*Exercise brief*:
Can you return every line of the material below unchanged and in the same order?
..............................
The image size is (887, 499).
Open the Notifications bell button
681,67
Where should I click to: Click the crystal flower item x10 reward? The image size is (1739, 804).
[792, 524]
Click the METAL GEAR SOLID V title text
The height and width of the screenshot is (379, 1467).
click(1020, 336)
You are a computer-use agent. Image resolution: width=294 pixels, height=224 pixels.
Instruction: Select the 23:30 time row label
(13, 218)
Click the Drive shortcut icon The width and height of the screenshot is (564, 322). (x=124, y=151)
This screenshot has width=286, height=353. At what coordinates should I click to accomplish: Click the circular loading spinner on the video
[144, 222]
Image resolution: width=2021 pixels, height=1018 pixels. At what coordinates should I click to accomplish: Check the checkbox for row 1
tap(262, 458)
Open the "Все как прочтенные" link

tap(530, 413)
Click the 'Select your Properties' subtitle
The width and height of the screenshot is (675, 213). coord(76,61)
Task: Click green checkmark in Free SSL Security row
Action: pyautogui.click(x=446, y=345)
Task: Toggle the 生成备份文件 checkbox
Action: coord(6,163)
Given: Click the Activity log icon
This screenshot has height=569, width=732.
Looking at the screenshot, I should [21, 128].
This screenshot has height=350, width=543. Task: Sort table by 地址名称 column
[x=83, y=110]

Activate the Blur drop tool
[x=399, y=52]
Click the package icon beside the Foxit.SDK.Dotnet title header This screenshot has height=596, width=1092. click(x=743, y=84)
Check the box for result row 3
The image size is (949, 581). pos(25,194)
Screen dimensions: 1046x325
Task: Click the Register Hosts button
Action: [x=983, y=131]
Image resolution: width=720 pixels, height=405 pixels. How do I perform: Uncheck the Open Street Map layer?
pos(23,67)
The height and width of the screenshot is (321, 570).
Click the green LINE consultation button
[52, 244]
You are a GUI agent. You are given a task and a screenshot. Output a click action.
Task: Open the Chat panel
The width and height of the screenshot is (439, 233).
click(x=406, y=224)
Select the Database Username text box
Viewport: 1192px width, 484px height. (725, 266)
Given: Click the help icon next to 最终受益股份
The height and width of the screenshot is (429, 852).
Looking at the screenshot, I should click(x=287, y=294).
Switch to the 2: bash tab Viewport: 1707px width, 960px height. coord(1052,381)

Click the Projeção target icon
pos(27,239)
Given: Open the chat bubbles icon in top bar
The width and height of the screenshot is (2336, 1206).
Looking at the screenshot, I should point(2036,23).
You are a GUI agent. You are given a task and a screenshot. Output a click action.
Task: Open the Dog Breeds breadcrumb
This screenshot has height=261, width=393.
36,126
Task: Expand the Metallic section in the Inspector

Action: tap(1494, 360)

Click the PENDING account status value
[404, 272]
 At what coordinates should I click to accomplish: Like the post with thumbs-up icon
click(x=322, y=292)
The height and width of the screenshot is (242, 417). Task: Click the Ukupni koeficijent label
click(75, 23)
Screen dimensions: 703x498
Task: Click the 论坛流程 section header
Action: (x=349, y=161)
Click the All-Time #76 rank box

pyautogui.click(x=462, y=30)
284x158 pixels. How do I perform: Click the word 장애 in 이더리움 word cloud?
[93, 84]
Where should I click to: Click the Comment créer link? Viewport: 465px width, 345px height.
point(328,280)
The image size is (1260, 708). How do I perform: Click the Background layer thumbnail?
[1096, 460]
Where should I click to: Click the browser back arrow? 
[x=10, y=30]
..............................
*Result of this task*:
The image size is (887, 499).
Open the Notifications bell button
681,67
Where should I click to: Click the crystal flower item x10 reward? The image size is (1739, 804).
[792, 524]
Click the METAL GEAR SOLID V title text
The height and width of the screenshot is (379, 1467).
click(1020, 336)
You are a computer-use agent. Image resolution: width=294 pixels, height=224 pixels.
Instruction: Select the 23:30 time row label
(13, 218)
Click the Drive shortcut icon The width and height of the screenshot is (564, 322). (x=124, y=151)
This screenshot has width=286, height=353. At what coordinates should I click to accomplish: Click the circular loading spinner on the video
[144, 222]
Image resolution: width=2021 pixels, height=1018 pixels. At what coordinates should I click to accomplish: Check the checkbox for row 1
tap(262, 458)
Open the "Все как прочтенные" link

tap(530, 413)
Click the 'Select your Properties' subtitle
The width and height of the screenshot is (675, 213). coord(76,61)
Task: Click green checkmark in Free SSL Security row
Action: pyautogui.click(x=446, y=345)
Task: Toggle the 生成备份文件 checkbox
Action: coord(6,163)
Given: Click the Activity log icon
This screenshot has height=569, width=732.
Looking at the screenshot, I should [21, 128].
This screenshot has height=350, width=543. Task: Sort table by 地址名称 column
[x=83, y=110]

Activate the Blur drop tool
[x=399, y=52]
Click the package icon beside the Foxit.SDK.Dotnet title header This screenshot has height=596, width=1092. click(x=743, y=84)
Check the box for result row 3
The image size is (949, 581). pos(25,194)
Screen dimensions: 1046x325
Task: Click the Register Hosts button
Action: [x=983, y=131]
Image resolution: width=720 pixels, height=405 pixels. How do I perform: Uncheck the Open Street Map layer?
pos(23,67)
The height and width of the screenshot is (321, 570).
Click the green LINE consultation button
[52, 244]
You are a GUI agent. You are given a task and a screenshot. Output a click action.
Task: Open the Chat panel
The width and height of the screenshot is (439, 233).
click(x=406, y=224)
Select the Database Username text box
Viewport: 1192px width, 484px height. (725, 266)
Given: Click the help icon next to 最终受益股份
The height and width of the screenshot is (429, 852).
Looking at the screenshot, I should click(x=287, y=294).
Switch to the 2: bash tab Viewport: 1707px width, 960px height. coord(1052,381)

Click the Projeção target icon
pos(27,239)
Given: Open the chat bubbles icon in top bar
The width and height of the screenshot is (2336, 1206).
Looking at the screenshot, I should point(2036,23).
You are a GUI agent. You are given a task and a screenshot. Output a click action.
Task: Open the Dog Breeds breadcrumb
This screenshot has height=261, width=393.
36,126
Task: Expand the Metallic section in the Inspector

Action: tap(1494, 360)

Click the PENDING account status value
[404, 272]
 At what coordinates should I click to accomplish: Like the post with thumbs-up icon
click(x=322, y=292)
The height and width of the screenshot is (242, 417). Task: Click the Ukupni koeficijent label
click(75, 23)
Screen dimensions: 703x498
Task: Click the 论坛流程 section header
Action: (x=349, y=161)
Click the All-Time #76 rank box

pyautogui.click(x=462, y=30)
284x158 pixels. How do I perform: Click the word 장애 in 이더리움 word cloud?
[93, 84]
Where should I click to: Click the Comment créer link? Viewport: 465px width, 345px height.
point(328,280)
The image size is (1260, 708). How do I perform: Click the Background layer thumbnail?
[1096, 460]
Where should I click to: Click the browser back arrow? 
[x=10, y=30]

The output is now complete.